I come across the following claim:
Let $y\in\mathbb{C}[[x]]$ be an algebraic series, that is, there exist $n\in\mathbb{N}^*$ $A_i(x)\in\mathbb{C}[x]$ for $i=0,...,n$ and $A_n(x)\neq 0$ such that \begin{equation}A_n(x)y^n+A_{n-1}(x)y^{n-1}+...+A_0(x)=0.\tag{1}\end{equation}
Then for $P(x,z),Q(x,z)\neq0\in\mathbb{C}[x,z]$, $\frac{P(x,y)}{Q(x,y)}$ can be written as a polynomial on $y$ of degree at most $n-1$, with coefficients in $\mathbb{C}(x)$.
I try to expand $1/Q(x,y)$ and then simplify using the relation $(1)$ but as there are infinitely many terms I don't know how to proceed.
Thanks for your help!
after discussion with the author of the question (see comments) I am compelled to rephrase my answer avoiding what is unnecessary and to bring more detail to the understanding.

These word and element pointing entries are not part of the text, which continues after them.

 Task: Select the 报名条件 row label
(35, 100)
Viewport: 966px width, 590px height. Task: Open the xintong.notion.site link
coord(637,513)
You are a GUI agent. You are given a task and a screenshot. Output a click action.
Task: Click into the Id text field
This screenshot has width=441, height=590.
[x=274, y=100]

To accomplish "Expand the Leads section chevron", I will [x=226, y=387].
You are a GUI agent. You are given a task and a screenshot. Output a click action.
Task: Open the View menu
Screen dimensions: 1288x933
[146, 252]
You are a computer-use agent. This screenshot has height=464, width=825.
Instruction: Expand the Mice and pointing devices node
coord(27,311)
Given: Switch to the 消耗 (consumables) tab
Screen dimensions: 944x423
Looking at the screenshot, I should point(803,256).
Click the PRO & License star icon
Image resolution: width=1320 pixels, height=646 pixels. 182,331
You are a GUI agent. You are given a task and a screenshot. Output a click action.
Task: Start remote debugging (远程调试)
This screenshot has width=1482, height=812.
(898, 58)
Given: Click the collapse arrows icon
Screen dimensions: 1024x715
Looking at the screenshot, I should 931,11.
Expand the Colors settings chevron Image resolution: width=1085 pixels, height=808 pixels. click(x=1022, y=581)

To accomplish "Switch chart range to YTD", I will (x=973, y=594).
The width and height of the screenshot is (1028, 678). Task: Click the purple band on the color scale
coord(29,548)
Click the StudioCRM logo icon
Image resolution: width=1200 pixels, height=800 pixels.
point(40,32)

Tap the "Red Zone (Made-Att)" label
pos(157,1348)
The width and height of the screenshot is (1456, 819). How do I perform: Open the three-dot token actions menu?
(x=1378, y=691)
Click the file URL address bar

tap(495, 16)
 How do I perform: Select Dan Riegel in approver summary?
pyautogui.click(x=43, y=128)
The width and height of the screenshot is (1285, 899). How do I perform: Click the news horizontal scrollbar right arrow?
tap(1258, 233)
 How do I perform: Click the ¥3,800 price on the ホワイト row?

as $T^n+p_{n-1}y^{n-1}+...+A_1T+A_0$ is a minimal polynomial of $y$, then $y^n+...+A_1y+A_0=0$ so $y^n=B_{n-1}y^{n-1}+...+B_0$, and step by step all polynomial $f(x,y)$ is expressed as $f(x,y)=C_{n-1}y^{n-1}+...+C_0$, now if $g(x,y)\not=0$ then $\frac{1}{g(x,y)}$ is algebraic over $K(X)$; let $P(T)=irre(\frac{1}{g(x,y)},K(X))=T^s+p_{s-}+...+p_1T+p_0$ therefore $p_s(\frac{1}{g(x,y)})^s+...+p_1\frac{1}{g(x,y)}+p_0=0$, by multiply this equality by $g(x,y)^{(s-1)}$ we get the expression of $\frac{1}{g(x,y)}$ as a polynomial in $y$ with coefficient in $K(X)$. finally we conclude that all$f(x,y)$ and $g(x,y)$ with $g(x,y)\not=0$ we get $\frac{f(x,y)}{g(x,y)}$ as a polynomial in $K(x)[y]$ at most of degree $n-1$.